The secular is merely that which does not pertain to religion. Secular law liberates us from arbitrary rules based on sectarian religious traditions. Secularism is universal, inclusive and neutral. Interfaith is inclusive of people of faith, but it does not resonate with nonbelievers. There’s nothing wrong with getting your own house in order, but let’s not pretend that Interfaith is the ultimate form of inclusiveness.
The difference between religious fundamentalists and moderates is that moderate religion is secularized. You can’t even begin the work of Interfaith until you've put aside the particulars that differentiate religions. If religion is improved only when it is secularized, why not leave it behind? Religious reform is a laborious and circuitous route to secularism. As long as religion struggles to reconcile itself with reason, it will exercise veto power on progress.
Socrates, in Plato’s Euthyphro, argued that what is good must be inherently so by its very nature. The gods do not make something good by divine command. Good is what enhances material existence for material beings. Only material beings can know advantage and adversity. Understanding right from wrong does not require supernatural pretensions.
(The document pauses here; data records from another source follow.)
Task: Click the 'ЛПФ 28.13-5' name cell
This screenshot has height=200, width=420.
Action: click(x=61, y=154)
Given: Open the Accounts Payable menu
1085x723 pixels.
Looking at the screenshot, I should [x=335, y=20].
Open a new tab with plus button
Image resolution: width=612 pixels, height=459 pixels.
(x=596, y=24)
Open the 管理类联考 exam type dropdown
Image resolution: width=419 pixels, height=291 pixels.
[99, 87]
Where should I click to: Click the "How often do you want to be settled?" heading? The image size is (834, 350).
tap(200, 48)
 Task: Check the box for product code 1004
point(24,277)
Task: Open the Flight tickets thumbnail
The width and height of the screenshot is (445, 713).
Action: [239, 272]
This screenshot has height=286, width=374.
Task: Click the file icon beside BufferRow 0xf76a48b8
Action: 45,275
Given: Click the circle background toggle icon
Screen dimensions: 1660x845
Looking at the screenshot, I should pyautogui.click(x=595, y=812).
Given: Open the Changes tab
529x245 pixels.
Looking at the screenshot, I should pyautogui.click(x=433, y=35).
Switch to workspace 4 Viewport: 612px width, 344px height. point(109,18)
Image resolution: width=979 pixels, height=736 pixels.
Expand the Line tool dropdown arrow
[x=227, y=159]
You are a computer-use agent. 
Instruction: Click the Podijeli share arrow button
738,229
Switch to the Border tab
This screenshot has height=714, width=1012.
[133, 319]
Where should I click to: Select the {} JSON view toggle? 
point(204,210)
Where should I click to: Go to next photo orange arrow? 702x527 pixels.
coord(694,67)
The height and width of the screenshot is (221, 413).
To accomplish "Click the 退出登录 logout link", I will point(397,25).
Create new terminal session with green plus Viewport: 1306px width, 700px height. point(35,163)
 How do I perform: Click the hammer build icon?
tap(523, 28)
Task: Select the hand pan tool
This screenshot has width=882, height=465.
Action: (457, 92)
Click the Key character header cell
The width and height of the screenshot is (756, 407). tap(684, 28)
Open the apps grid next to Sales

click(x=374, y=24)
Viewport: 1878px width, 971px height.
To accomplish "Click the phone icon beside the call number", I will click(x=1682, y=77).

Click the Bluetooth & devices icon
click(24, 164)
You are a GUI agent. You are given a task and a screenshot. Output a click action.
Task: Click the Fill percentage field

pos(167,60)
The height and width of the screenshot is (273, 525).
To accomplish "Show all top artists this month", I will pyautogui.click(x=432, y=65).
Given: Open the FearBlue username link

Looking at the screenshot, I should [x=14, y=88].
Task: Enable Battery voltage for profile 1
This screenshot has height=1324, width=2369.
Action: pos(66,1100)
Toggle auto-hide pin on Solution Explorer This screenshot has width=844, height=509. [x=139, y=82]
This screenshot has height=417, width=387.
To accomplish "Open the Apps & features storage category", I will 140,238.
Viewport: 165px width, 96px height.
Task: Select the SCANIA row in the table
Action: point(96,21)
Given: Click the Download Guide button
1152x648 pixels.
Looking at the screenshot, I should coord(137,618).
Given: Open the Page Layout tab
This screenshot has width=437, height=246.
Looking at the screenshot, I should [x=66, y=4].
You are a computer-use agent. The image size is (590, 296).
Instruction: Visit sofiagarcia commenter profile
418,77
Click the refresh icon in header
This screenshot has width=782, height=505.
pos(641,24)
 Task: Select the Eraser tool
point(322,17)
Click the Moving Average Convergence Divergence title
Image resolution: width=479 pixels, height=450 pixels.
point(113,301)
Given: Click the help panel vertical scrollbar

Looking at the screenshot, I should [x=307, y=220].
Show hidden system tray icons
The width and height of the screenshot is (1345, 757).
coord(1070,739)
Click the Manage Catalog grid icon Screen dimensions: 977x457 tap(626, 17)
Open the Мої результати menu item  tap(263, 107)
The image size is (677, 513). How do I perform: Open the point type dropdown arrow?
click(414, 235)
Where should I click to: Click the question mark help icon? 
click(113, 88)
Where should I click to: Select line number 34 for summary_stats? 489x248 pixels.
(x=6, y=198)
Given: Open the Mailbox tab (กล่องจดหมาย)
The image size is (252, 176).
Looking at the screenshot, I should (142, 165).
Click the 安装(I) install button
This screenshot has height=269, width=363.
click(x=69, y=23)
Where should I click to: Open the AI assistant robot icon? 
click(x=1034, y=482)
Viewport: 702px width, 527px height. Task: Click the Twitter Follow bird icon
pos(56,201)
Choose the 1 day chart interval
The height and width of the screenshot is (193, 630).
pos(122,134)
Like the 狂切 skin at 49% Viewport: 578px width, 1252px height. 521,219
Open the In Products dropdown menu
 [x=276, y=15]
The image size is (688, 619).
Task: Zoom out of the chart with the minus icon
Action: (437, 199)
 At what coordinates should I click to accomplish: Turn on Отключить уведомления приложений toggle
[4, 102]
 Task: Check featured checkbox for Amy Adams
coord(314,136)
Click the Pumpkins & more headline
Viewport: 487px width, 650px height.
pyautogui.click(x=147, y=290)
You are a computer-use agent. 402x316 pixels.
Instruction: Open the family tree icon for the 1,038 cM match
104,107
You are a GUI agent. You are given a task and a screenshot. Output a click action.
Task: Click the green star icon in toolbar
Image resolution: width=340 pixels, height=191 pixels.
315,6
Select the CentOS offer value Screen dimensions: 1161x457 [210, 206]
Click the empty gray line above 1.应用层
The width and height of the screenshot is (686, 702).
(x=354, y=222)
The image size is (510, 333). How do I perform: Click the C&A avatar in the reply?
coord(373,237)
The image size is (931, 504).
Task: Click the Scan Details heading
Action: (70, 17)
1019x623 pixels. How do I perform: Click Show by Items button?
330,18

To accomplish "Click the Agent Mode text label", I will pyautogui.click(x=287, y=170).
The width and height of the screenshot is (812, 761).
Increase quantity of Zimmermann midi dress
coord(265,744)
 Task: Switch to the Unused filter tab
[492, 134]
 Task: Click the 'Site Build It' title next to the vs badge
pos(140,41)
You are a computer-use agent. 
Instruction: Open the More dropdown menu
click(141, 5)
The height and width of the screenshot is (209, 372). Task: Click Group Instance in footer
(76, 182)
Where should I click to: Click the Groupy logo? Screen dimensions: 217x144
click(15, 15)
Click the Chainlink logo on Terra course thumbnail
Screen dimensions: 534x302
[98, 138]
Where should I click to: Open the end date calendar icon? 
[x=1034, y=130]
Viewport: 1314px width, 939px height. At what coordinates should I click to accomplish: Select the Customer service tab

Empathy is such a universal human quality that we have developed the language of psycho-pathology to label the aberrations.
It seems doubtful that fundamentalists are capable of relenting. Would you submit to secular laws if you were convinced that divine law had higher authority? How can we uphold the rule of law if we grant exemptions based on religious convictions? Nonbelievers enjoy no such freedom of conscience. We must adhere to the law. How many discrepancies must we find between sacred texts and reality before we conclude that they are not inspired by an omniscient, infallible being? How many more before we stop revering them out of a sentimental attachment to our superstitious heritage?
Supernatural faith is not where the problem ends. Reverence for the supernatural is an encumbrance to personal autonomy. Aristotle’s (384-322 BCE) cosmological argument, that there must have been a first cause, has been religious orthodoxy since the middle ages. The cosmological argument answers the question, “Who created God?” and seeks to avert infinite regress. But positing a creator more complex than the creation does nothing to explain the origin of matter.
If we claim that God answers the prayers of the faithful, do we not also have to accept that others deserve their misfortunes? God's "mysterious ways" suggest a lower standard of justice than we maintain for ourselves. What atrocities are people capable of committing once they have decided that the bulk of humanity has been judged by divine authority to be unworthy of redemption? Even the vaguely spiritual and seemingly benign notion that everything happens for a reason betrays a parochial view of the universe that flies in the face of the evidence.
My case to abandon religion will not resonate with those who are convinced that it holds any truth. If I can dissuade believers—for the sake of universal human values—from attributing the products of our shared humanity to your particular faith, I will count that as a victory. If you were of the opinion that supernaturalism is a relatively harmless fiction, I would have you consider that supernatural religious faith is superfluous as a force for good, but it emboldens immeasurable harm. The difference between religious fundamentalism, vague supernatural determinism, and everything in between is the point at which reality becomes inconvenient.